The Hunger Seder will be May 20, and participation will be limited to leaders of Louisville’s faith communities with a goal of empowering them to become advocates for addressing the issues of hunger. Goldstein also hopes it will encourage more people to become Dare to Care sustaining members or to volunteer time to help the agency.
In addition, she explained, “the JCRC received a Community Impact Grant from the Israel Action Network to develop or strengthen ties with parts of the community where we don’t have connections or where connections have faded. This program can serve that purpose, … enabling us to build bridges around a shared cause.”
The JCRC is reaching out to Interfaith Paths to Peace, the Center for Interfaith Relations, and a number of congregations affiliated with a wide cross-section of faith communities. From the Jewish community, Rabbi Michael Wolk and Cantor Sharon Hordes from Keneseth Israel are involved with the project.
Holding the Hunger Seder in late May has another advantage. It comes right before Shavuot, the spring pilgrimage festival that marks both the receiving of the Torah at Mt. Sinai and the end of the spring barley harvest and the beginning of the summer wheat harvest. Goldstein is excited about the natural tie-ins, and Cantor Hordes told her she hopes the Hunger Seder will also help raise awareness about Shavuot.

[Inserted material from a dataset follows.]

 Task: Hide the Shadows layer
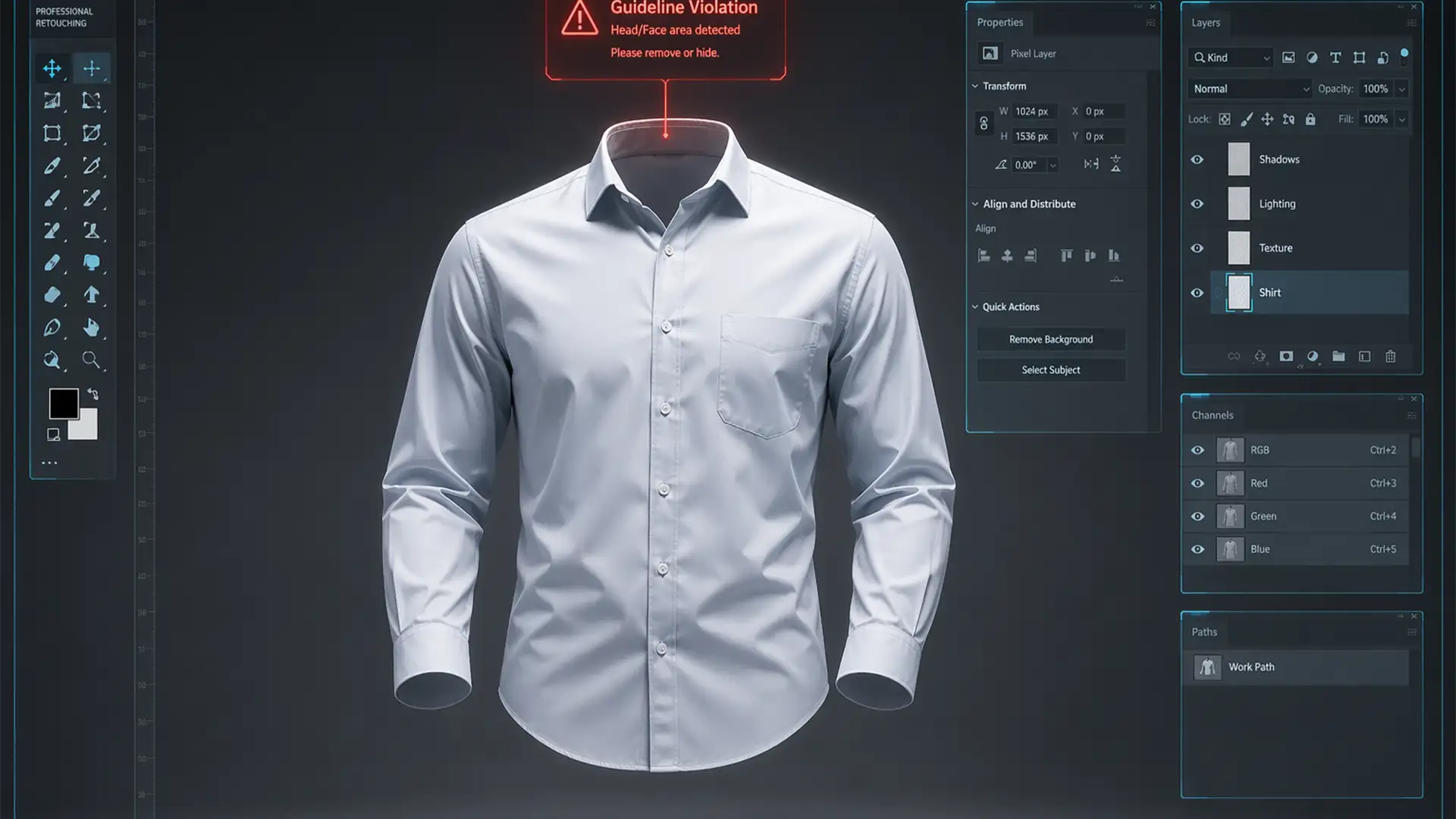[1197, 159]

In addition to the Hunger Seder, Goldstein chaired the Jewish Louisville team for the Hunger Walk and is pushing the JCRC to look at other poverty issues – clothing and shelter.
She worked with Project Warm Executive Director Frank Schwartz to organize a JCRC Project Warm Blitz last fall, recruiting volunteers to help weatherize homes of low-income seniors and those who are permanently disabled. “I hope this will be the first of an annual service project that the JCRC will spearhead,” she added.
For a number of years, the JCRC has hosted an interfaith Chanukah party as an opportunity to share Jewish traditions with our non-Jewish neighbors. This year, Goldstein pressed to incorporate a winter clothing drive into the event. “We ended up with eight bankers boxes filled with mostly new mittens, gloves and hats,” she said. The items were donated to the 15th District PTA Clothing Assistance Program “to make sure needy children have proper clothing to withstand the elements” while waiting for their school buses.
Currently, Goldstein works part time at the Keneseth Israel Preschool and takes on occasional freelance editing projects. She also does volunteer work with the Brandeis Elementary School PTA and is the Director of the Sudanese Refugee Education Fund.
On learning that she will receive the Linker Award, Goldstein had a twofold reaction. “On the one hand,” she said, “it is gratifying, flattering and somewhat humbling when I read the list of the people who won the Linker Award before me. On the other hand, it means I must keep going forward and keep building on the work I’ve done so far. It is a call to action not to take my foot off the gas pedal.”
Julie E. Linker was a young leader in the Louisville Jewish community with a passion for community relations work. When she died, the Julie E. Linker Community Relations Young Leadership Award was established to perpetuate her name and to encourage young people who share her passion and give them the opportunity to attend the JCPA Plenum.
The Linker Award will be presented at the Jewish Community of Louisville Annual Meeting, Sunday, June 14, at 9:30 a.m. at the Jewish Community Center. The community is invited.